[Dataset content Boundary: Start]
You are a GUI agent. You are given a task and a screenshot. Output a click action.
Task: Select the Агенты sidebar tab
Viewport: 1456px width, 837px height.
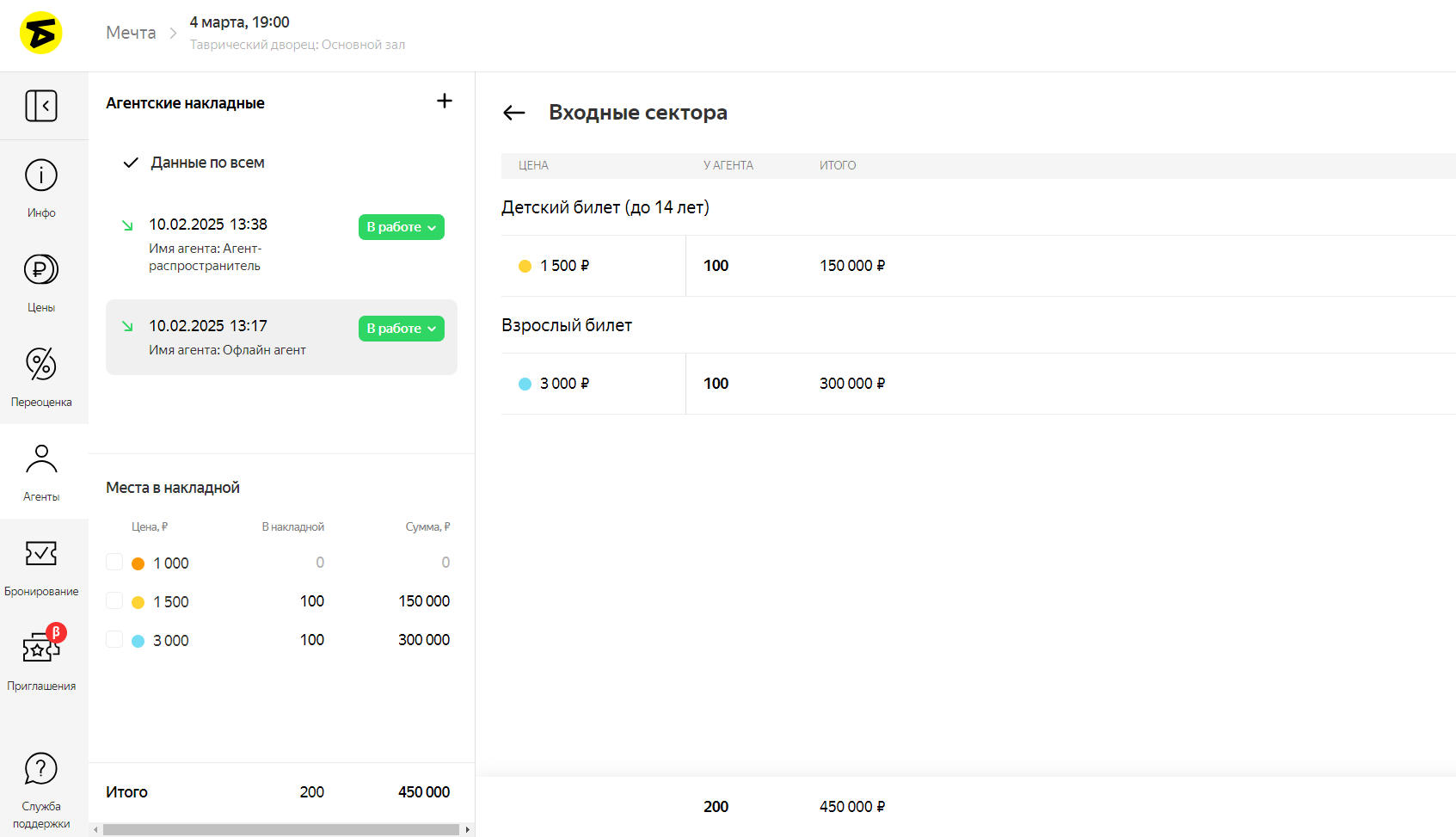41,471

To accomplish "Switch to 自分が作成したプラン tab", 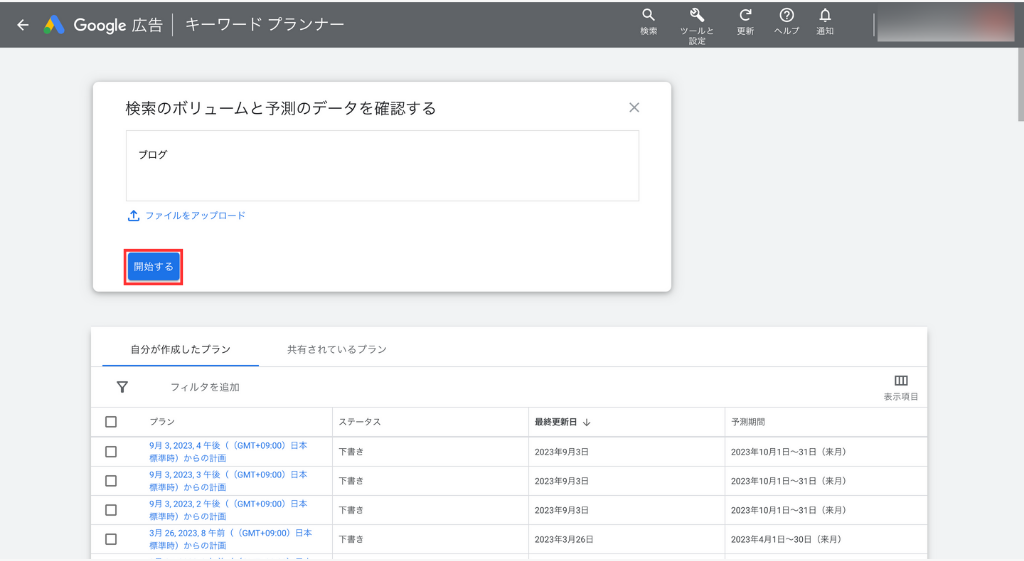I will pyautogui.click(x=180, y=349).
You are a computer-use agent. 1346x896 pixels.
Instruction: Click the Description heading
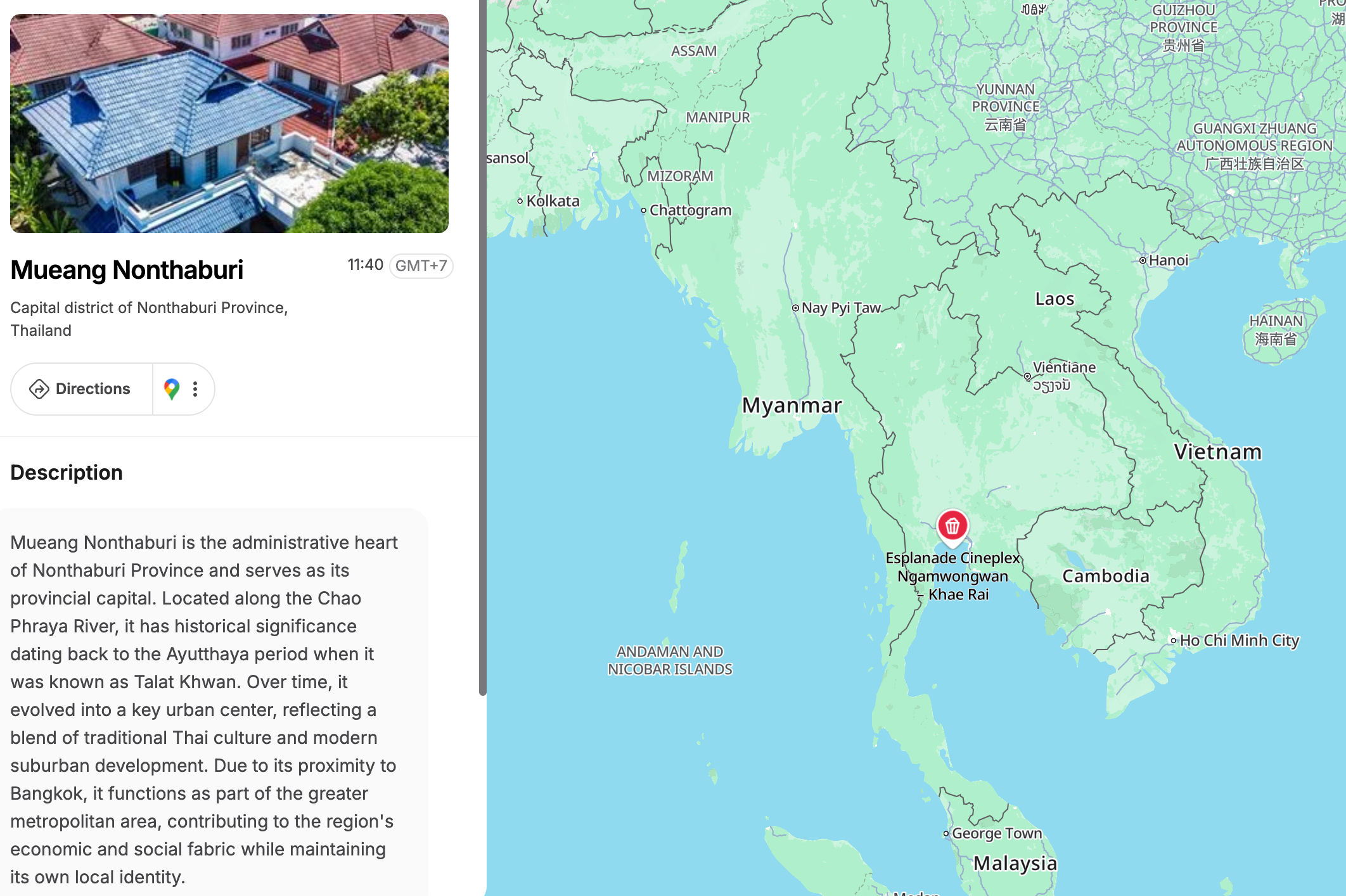click(67, 473)
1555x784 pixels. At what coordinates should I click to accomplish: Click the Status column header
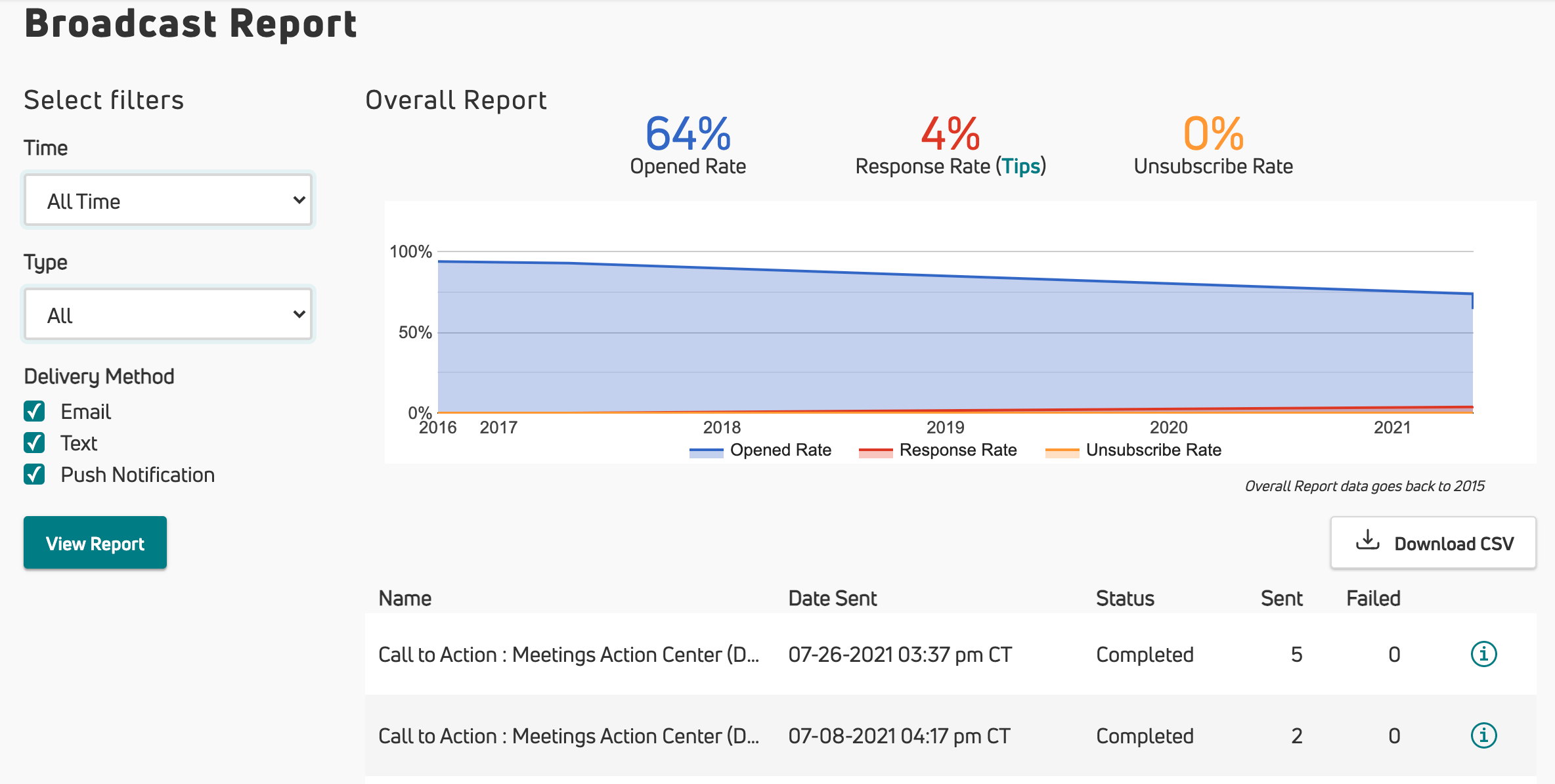click(x=1125, y=598)
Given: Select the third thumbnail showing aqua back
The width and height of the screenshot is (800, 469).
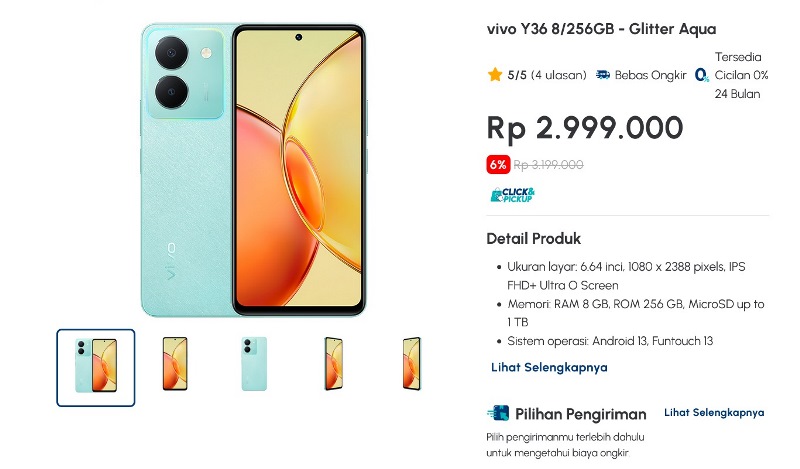Looking at the screenshot, I should tap(254, 364).
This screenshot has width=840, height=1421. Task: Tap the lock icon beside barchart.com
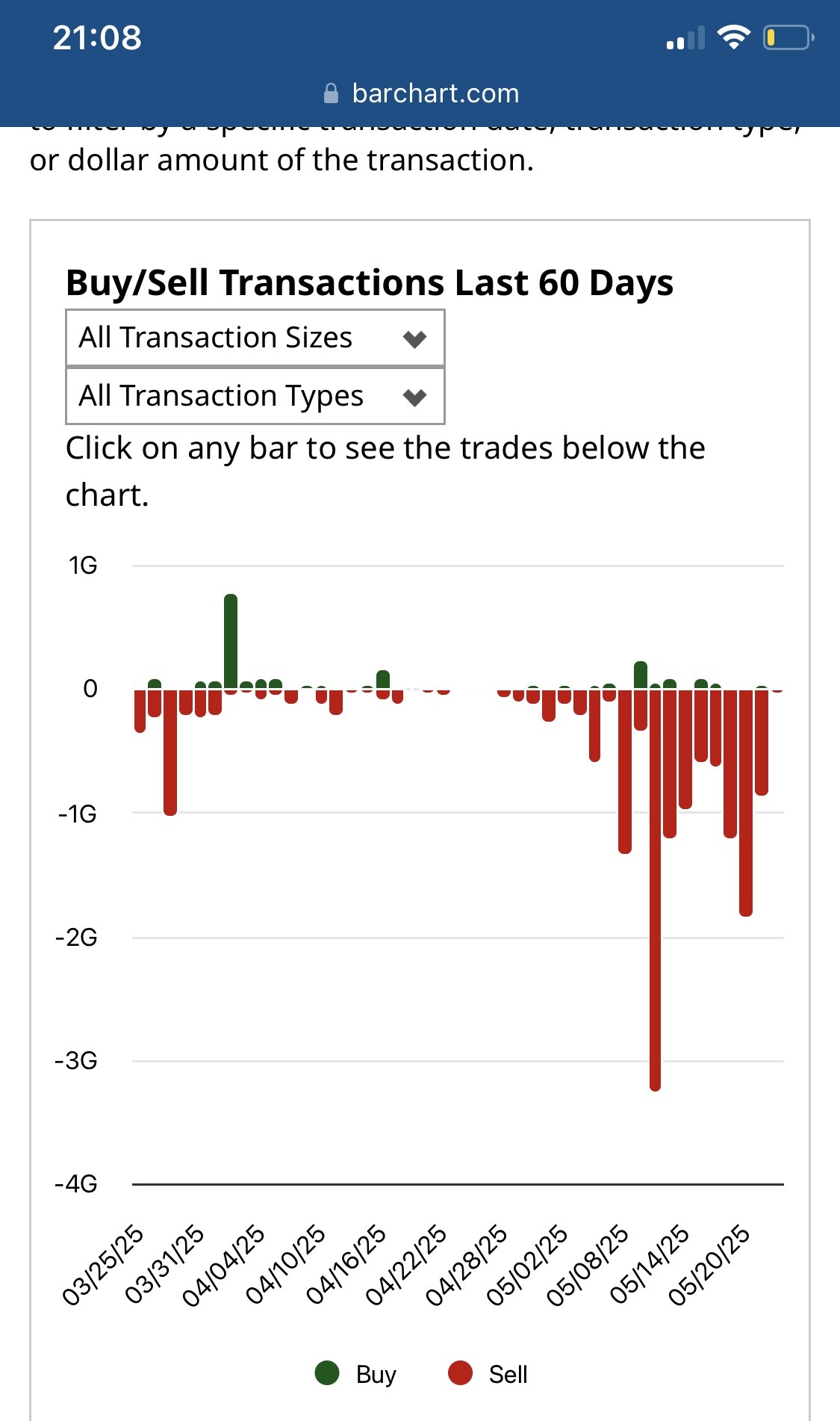[331, 93]
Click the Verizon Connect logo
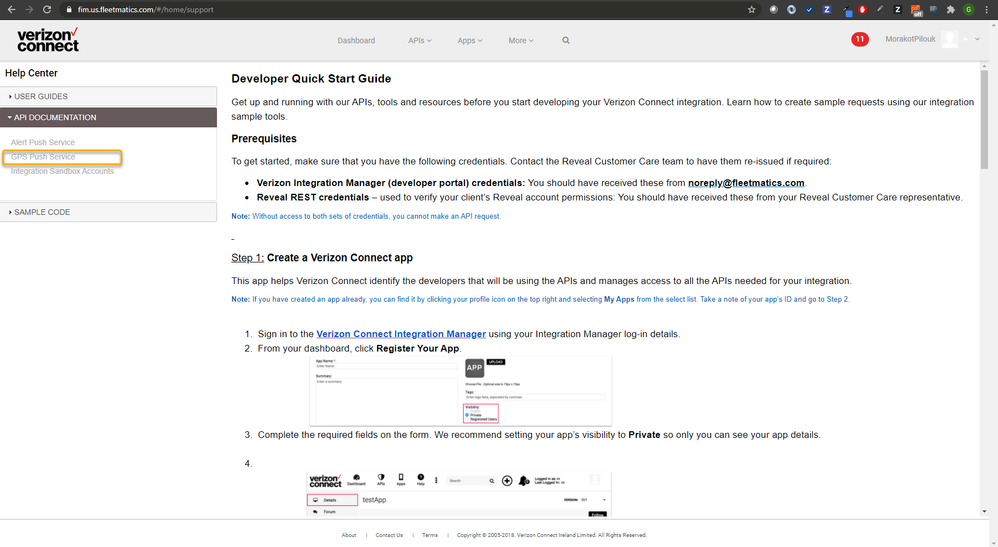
[Dataset content Boundary: End]
- Goal of the exercise:
Please copy out each line in the entries that mentions the string "Select".

- Written response:
Task: Select the Агенты sidebar tab
Given: Select the third thumbnail showing aqua back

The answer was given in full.